Prompt 1:
In the article about Johnny Marr, which city does it name as his hometown?

Passage to read:
# # # # # # #
Know that game where you’re asked, “If you could have dinner with anyone, living or dead, who would it be?” If you changed “have dinner” to “be in a band” and then actually did just that with your top 15 picks, you’d be Johnny Marr. The guitarist and singer-songwriter has been a member of The Pretenders and The The; he’s worked with Modest Mouse, Paul McCartney and Beck; he’s collaborated with the Pet Shop Boys, Jane Birkin and Talking Heads.
And that’s just a partial list.
Yet when he talks about his new solo album, The Messenger, Marr underscores the impact of his stint with one critical band: The Smiths, which he formed in the early ’80s with a certain surname-only vocalist who’s canceled Asheville shows on more than one occasion.
Not that Marr discounts the imprint of all those other big-name groups he’s been involved with. “I think it does influence me, and I’m very lucky to have that,” he tells Xpress. “My experiences from playing in The The are always going to be with me. I learned a hell of a lot about playing live from Modest Mouse and a lot about playing live in the modern age from being in The Cribs.”
When it came time to make his record, Marr went all the way back to his earliest musical reference point: Manchester, England, his hometown. Having spent the last four or five years in Portland, Ore., the guitarist says he’d gotten settled there. But he didn’t want The Messenger to sound “too relaxed.”
“England’s sometimes a good place to get uptight,” says Marr. “The sound that was influencing me, and the attitude, more so, was something that I got into when I was a kid. I just wanted to be sure that I was around the place where I got those influences.”
# # # # # # #
Dataset records:
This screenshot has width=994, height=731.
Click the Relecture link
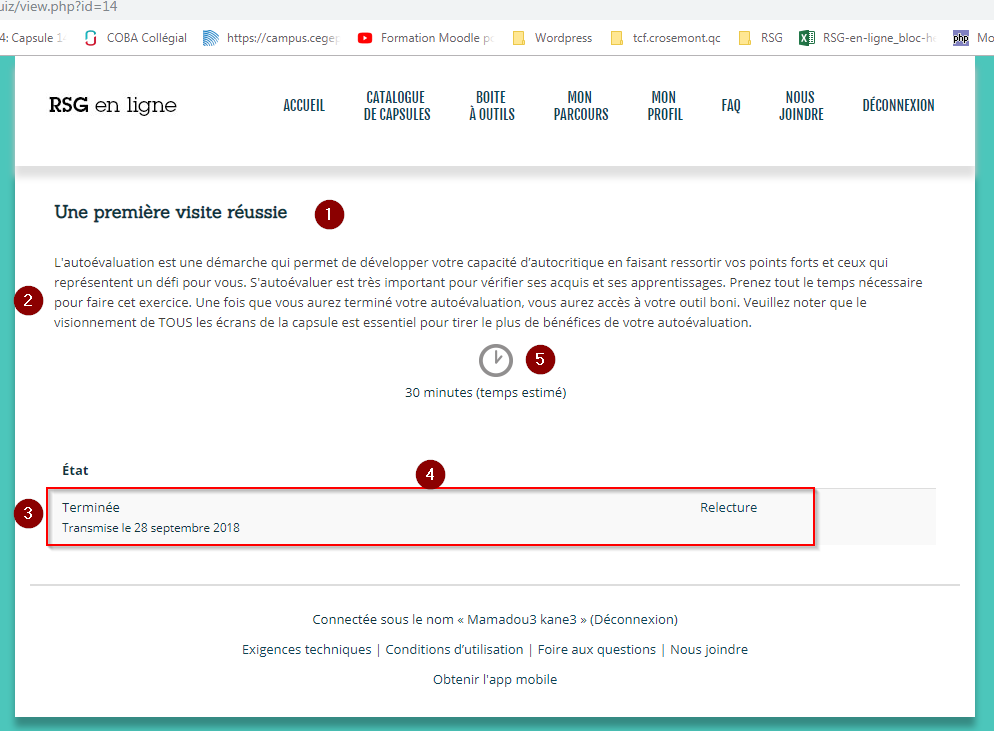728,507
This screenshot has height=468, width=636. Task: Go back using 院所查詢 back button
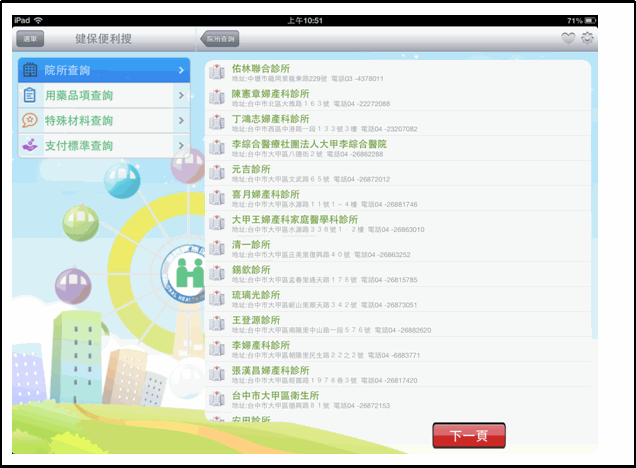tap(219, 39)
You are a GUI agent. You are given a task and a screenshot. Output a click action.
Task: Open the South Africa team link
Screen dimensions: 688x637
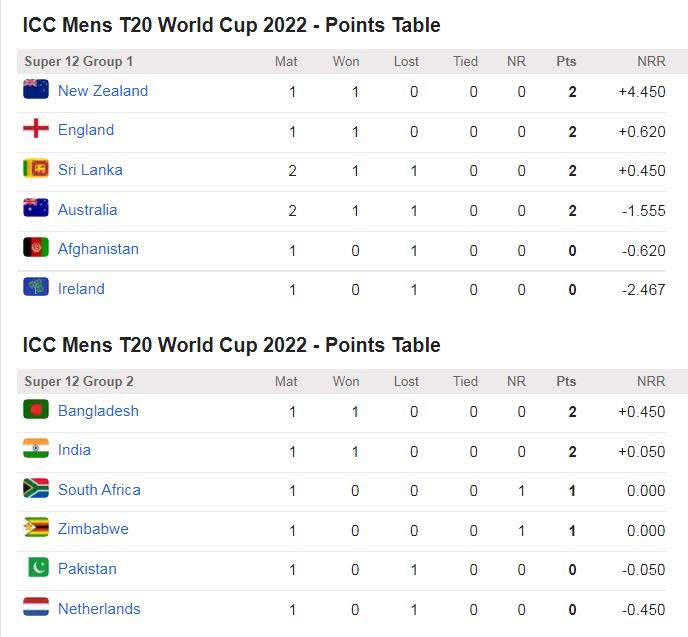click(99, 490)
# # # # # # #
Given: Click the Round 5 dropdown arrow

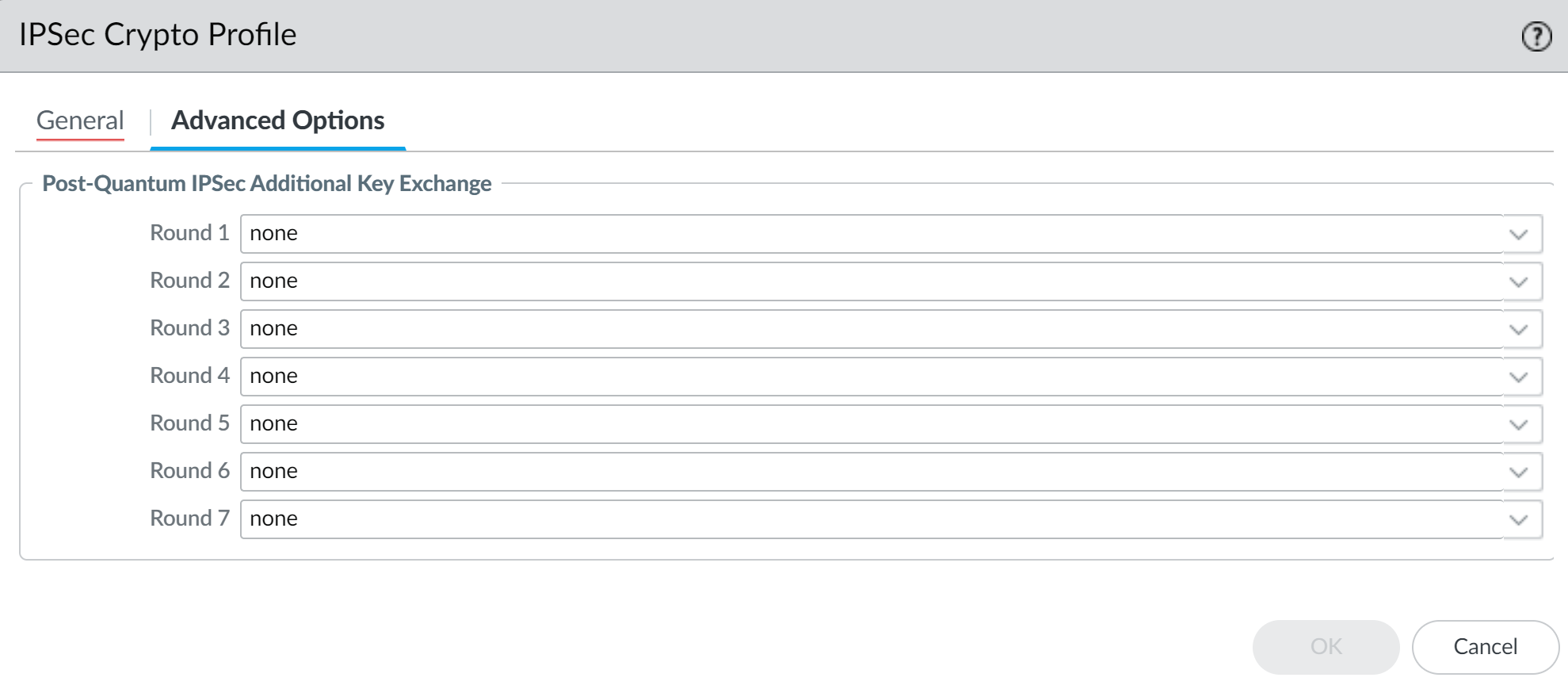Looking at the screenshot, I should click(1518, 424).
# # # # # # #
Prompt 2:
Return the lines of the records between the line holding "You are a GUI" and the line holding "click(99, 490)", inclusive, copied without any change. Leave the pictures out of your answer.

Solution 1:
Manchester, England

Solution 2:
You are a GUI agent. You are given a task and a screenshot. Output a click action.
Task: Open the South Africa team link
Screen dimensions: 688x637
click(99, 490)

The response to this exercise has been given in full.